The following are some typical forms of automation that you might like to use in your CI system.

Basic jobs

  • Build: By building a project from scratch, you make sure that the new changes compile correctly and that all libraries and tools are compatible with each other.

  • Lint or style checks: This is an optional but recommended step. When you enforce style rules and perform static analysis, code reviews can be more concise and focused.

  • Local, or host-side tests: They run on the local machine that performs the build. On Android this is usually the JVM, so they're fast and reliable.

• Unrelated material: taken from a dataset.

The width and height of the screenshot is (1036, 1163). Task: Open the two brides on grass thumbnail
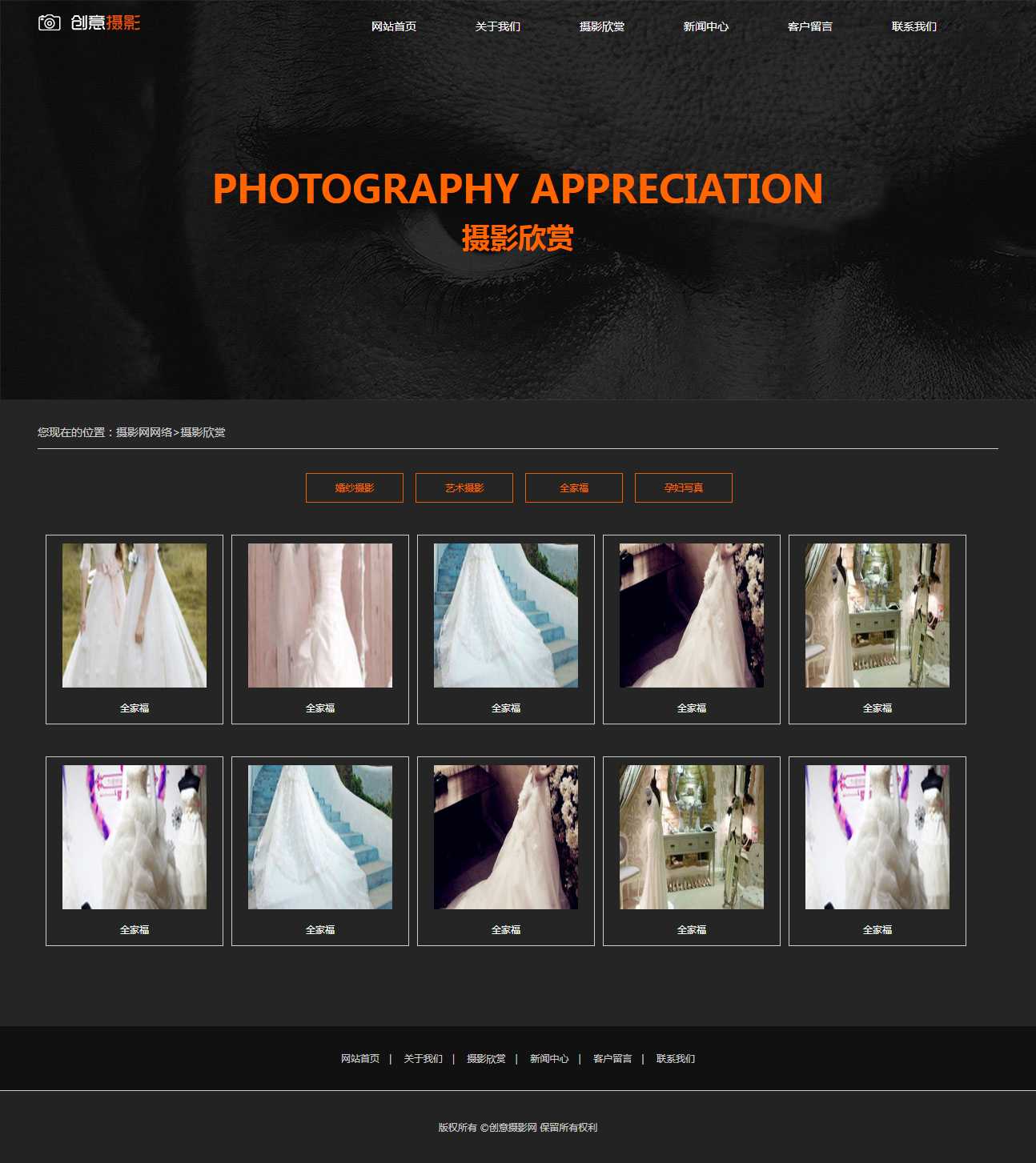click(135, 615)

They include Robolectric tests as well.

Instrumented tests

Tests that run on emulators or physical devices require some provisioning, waiting for devices to boot or be connected and other operations that add complexity.

There are multiple options to run instrumented tests on CI:

  • Gradle Managed Devices can be used to define the devices to use (for example "Pixel 2 emulator on API 27") and it handles device provisioning.
  • Most CI systems come with a third-party plugin (also called "action", "integration" or "step") to handle Android emulators.
  • Delegate instrumented tests to a device farm such as Firebase Test Lab. Device farms are used for their high reliability and they can run on emulators or physical devices.

Performance regression tests

To monitor app performance we recommend using the benchmark libraries. Automation of performance tests during development requires physical devices to ensure consistent and realistic test results.

Running benchmarks can take a long time, especially when you have high coverage of code and user journeys that you are benchmarking. Instead of running all benchmarks for every merged feature or commit, consider executing them as part of a regularly scheduled maintenance build, such as a nightly build.

Monitoring performance

You can monitor performance regressions using step fitting. Step fitting defines a rolling window of previous build results which you compare against the current build. This approach combines several benchmark results into one regression-specific metric. You can apply step fitting to reduce noise during regression testing.

This reduces the occurrence of false positives which can occur when benchmark times are slow for a single build and then normalize again.

Test coverage regression checks

Test coverage is a metric that can help you and your team decide if tests sufficiently cover a change. However, it shouldn't be the only indicator. It is common practice to set up a regression check that fails or shows a warning when the coverage goes down relative to the base branch.